1956 Mercedes-Benz 300 SL Roadster
Owned by Maharaj Jyotendra Sinhji of Gondal
What do you do when you have two powerful Jaguar XK150s and nothing else to race them with? Well, you import the hottest roadster available in the world at that time and run rings around the Jags. The Maharaja of the princely state of Gondal in Gujarat certainly did not pussy-foot with what would be considered later a priceless classic – instead he pushed the famed car around the Sholavaram and Barrackpore circuits, taking part in the free-for-all Exotics category. So much so that the 3-litre engine – which has its origins in Mercedes-Benz’s Le Mans-winning racer in 1952 – has been through several overhauls. Though the 300 SL’s gull-wing version is the more famous version, the owner opted for the roadster as it could be used for top-down motoring when it was not setting the tracks on fire. 1937 Bentley 4.25-litre MX Series
Owned by the Rajmata of Jaipur
This was perhaps one of the first engines that did not have W O Bentley’s touch in the cars wearing his name. WOB, as he was popularly known, left Bentley owners Rolls-Royce to join Lagonda in 1935. The 4257cc 125 bhp inline-six however was noteworthy for its ability to cruise at great speeds. This car is one of the 202 MR and MX series of 4.25-litre Bentleys, of which a total of 1,234 were built. The series designation meant a gearbox with overdrive, bigger tyres and a different steering setup. This Jaipur Bentley, which has never changed hands, features a unique bodystyle by Hoopers after they were taken over by Barker. The side-mounted spare wheel near the front fenders was removed to highlight the streamlined shape of the body. It features a lalique rooster mascot instead of the winged B and also has a provision for three royal flags: the centre one for the maharaja and two on either side were used when the maharaja had a royal visitor.

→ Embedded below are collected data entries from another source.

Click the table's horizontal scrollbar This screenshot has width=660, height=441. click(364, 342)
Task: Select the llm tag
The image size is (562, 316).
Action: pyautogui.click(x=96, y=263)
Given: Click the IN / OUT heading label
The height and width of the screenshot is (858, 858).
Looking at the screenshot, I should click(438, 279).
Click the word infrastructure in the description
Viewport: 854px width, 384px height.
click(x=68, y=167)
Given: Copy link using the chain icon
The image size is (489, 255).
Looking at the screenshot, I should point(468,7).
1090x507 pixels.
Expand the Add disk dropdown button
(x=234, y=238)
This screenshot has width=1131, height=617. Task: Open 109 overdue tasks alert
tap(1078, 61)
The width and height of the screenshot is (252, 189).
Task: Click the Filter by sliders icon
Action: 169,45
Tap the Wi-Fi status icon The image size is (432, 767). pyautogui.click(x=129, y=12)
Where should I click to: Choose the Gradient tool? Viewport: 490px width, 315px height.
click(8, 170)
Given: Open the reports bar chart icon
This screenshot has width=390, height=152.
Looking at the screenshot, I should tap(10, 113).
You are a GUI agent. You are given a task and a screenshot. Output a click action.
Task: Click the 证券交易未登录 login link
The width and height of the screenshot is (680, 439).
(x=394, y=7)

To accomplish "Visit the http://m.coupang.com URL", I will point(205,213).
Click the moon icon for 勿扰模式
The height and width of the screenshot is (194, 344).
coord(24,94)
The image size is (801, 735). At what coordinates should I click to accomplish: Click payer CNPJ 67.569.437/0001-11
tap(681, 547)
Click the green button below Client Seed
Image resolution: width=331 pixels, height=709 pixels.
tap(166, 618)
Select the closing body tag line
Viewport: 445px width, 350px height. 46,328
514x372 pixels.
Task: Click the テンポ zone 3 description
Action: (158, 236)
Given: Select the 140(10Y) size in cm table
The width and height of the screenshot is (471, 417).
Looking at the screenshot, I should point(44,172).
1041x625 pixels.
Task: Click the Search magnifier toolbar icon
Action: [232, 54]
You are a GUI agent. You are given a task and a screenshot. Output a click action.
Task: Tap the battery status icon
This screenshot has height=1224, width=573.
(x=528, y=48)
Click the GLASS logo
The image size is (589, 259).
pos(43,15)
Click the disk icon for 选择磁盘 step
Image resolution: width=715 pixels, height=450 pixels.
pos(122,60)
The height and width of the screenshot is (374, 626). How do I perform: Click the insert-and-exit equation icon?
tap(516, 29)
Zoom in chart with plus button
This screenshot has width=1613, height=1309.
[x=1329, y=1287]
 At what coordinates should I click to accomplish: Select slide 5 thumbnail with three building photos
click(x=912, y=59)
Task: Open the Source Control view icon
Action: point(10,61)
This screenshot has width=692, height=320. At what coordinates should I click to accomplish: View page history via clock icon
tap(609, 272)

Owned by P P Asher of Mumbai
The Maharaja of Idar, again a princely state in Gujarat, was a keen aviator. So when he knew that an offshoot of aviation company Westland was manufacturing cars along with racing driver, designer and engineer Donald Healey, he immediately signed up for one. The car was one of the first to showcase Healey’s obsession of matching powerful engines with a lightweight body structure. Hence the Healey-Westland uses a host of aluminium parts including the body shell which makes it lighter, while a 104 bhp 2.4-litre double overhead-valve tuned Riley inline-four engine does duty under the hood. It’s another thing that only 64 of these cars were known to have been made – which makes it pretty rare – and it’s the only one in India. It was later found in a very bad condition and current owner Asher single-handedly brought it up to concours condition.